[Goal of the exercise]: The entries are to be written out word for word, with their images left out.

---------- Stored data ----------

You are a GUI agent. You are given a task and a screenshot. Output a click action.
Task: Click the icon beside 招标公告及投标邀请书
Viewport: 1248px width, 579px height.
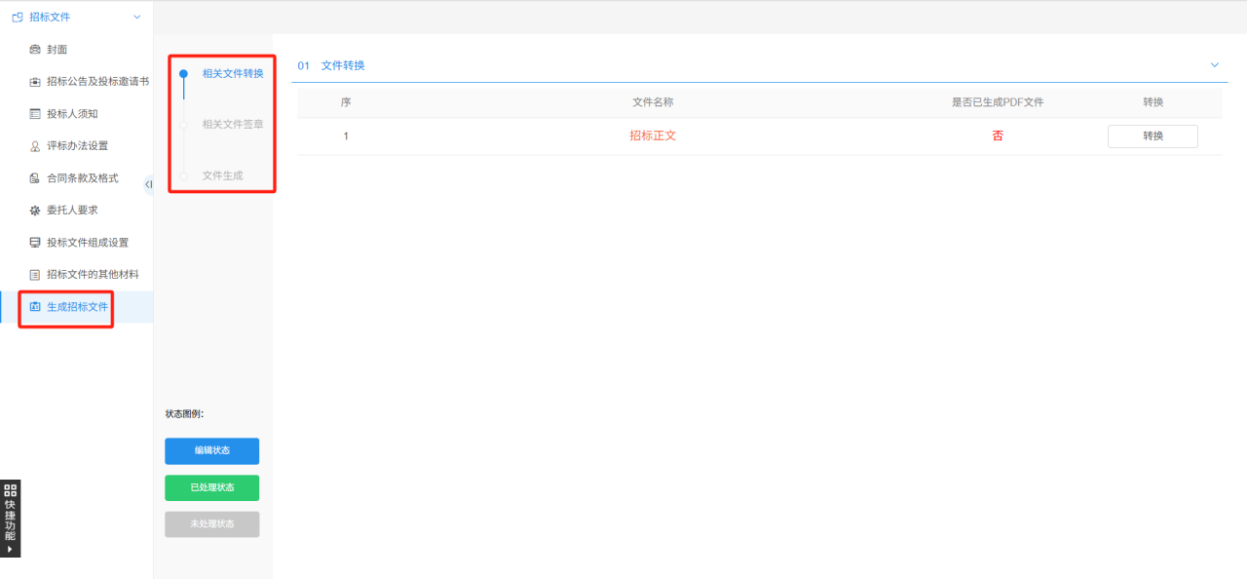(x=35, y=82)
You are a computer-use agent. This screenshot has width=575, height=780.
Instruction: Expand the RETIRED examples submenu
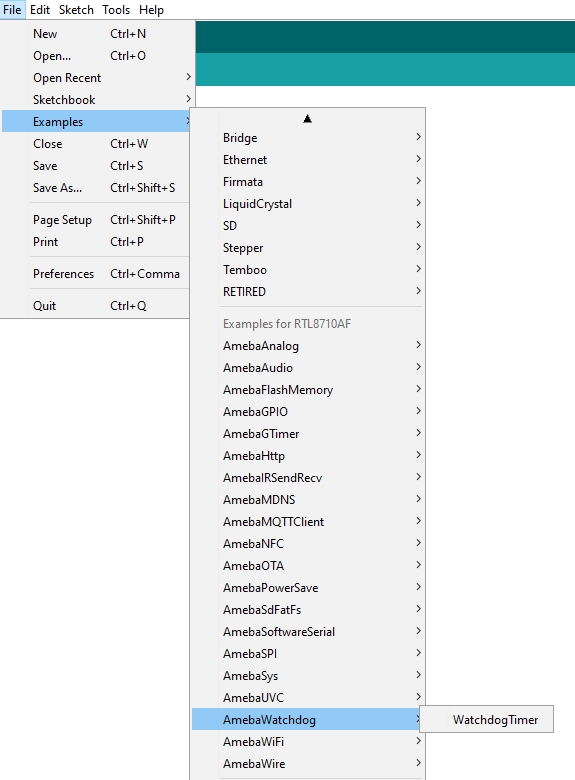(x=307, y=292)
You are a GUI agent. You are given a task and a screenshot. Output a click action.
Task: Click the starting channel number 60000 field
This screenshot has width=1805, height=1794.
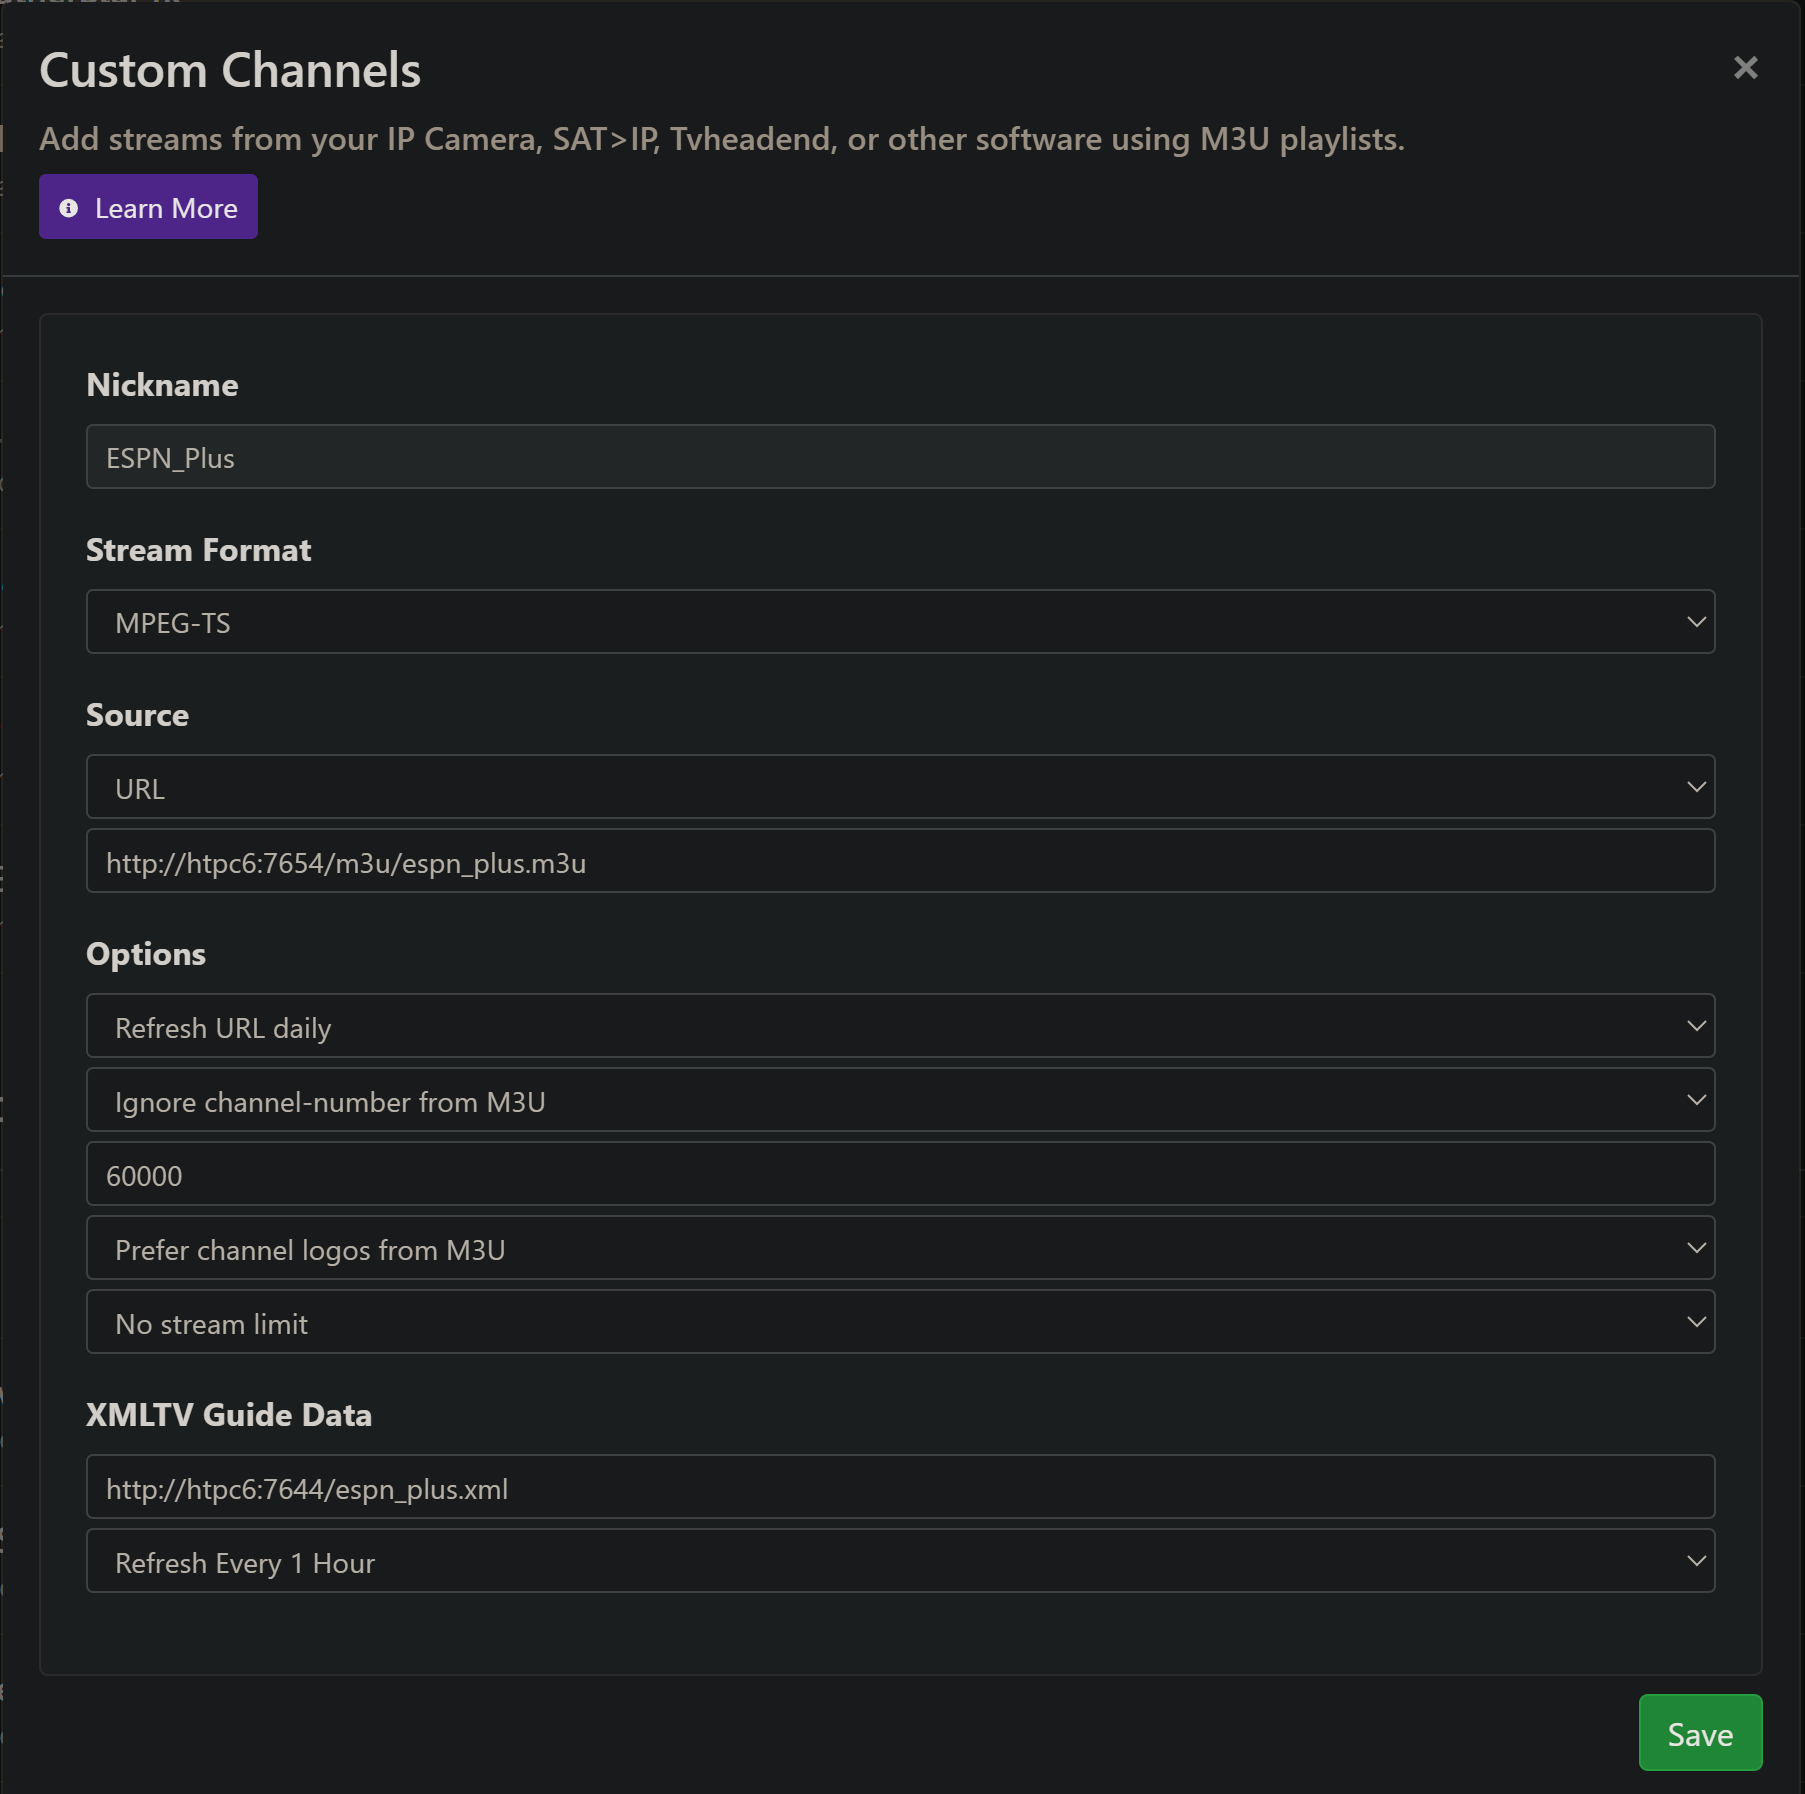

----------

[Written response]:
You are a GUI agent. You are given a task and a screenshot. Output a click action.
Task: Click the icon beside 招标公告及投标邀请书
Viewport: 1248px width, 579px height.
(x=35, y=82)
You are a computer-use agent. This screenshot has width=575, height=780.
Instruction: Expand the RETIRED examples submenu
(x=307, y=292)
You are a GUI agent. You are given a task and a screenshot. Output a click action.
Task: Click the starting channel number 60000 field
This screenshot has width=1805, height=1794.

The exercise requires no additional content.